» Exercise aim: Each record below should be returned word for word, with no pictures included.
..............................
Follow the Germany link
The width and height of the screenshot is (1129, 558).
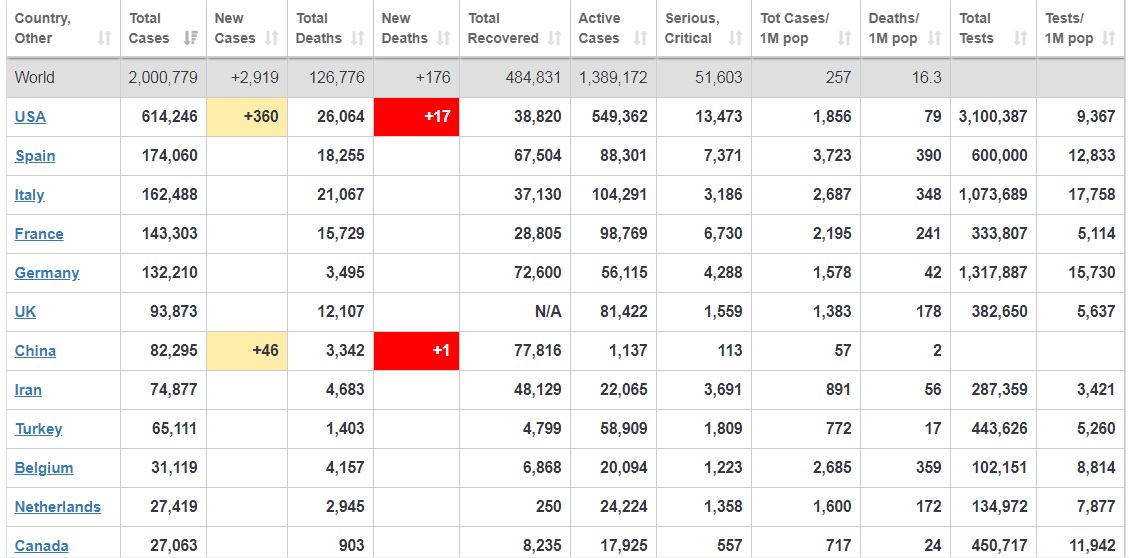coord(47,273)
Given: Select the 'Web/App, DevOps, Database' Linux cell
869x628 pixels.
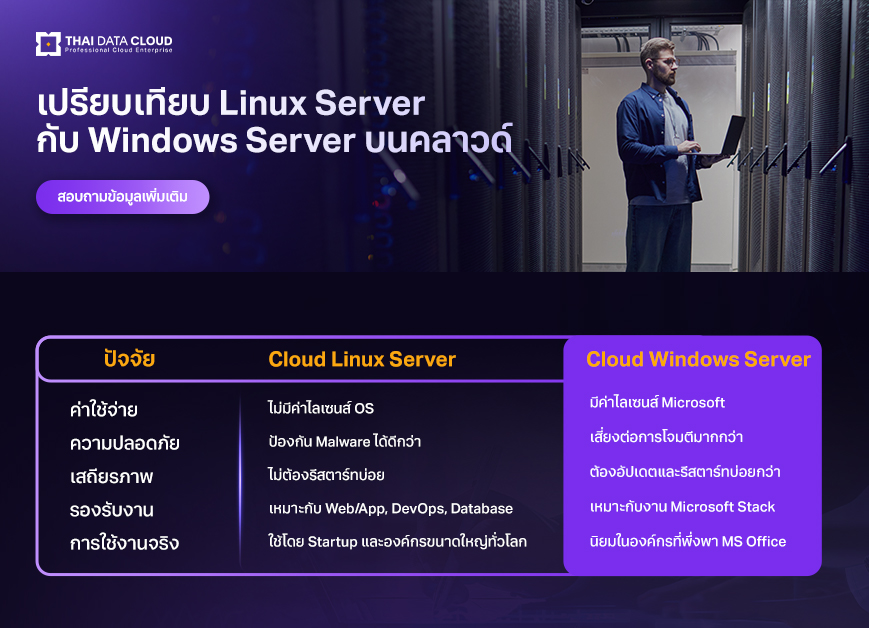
..............................
» Your response:
Follow the Germany link
The width and height of the screenshot is (1129, 558).
coord(47,273)
Given: Select the 'Web/App, DevOps, Database' Linux cell
869x628 pixels.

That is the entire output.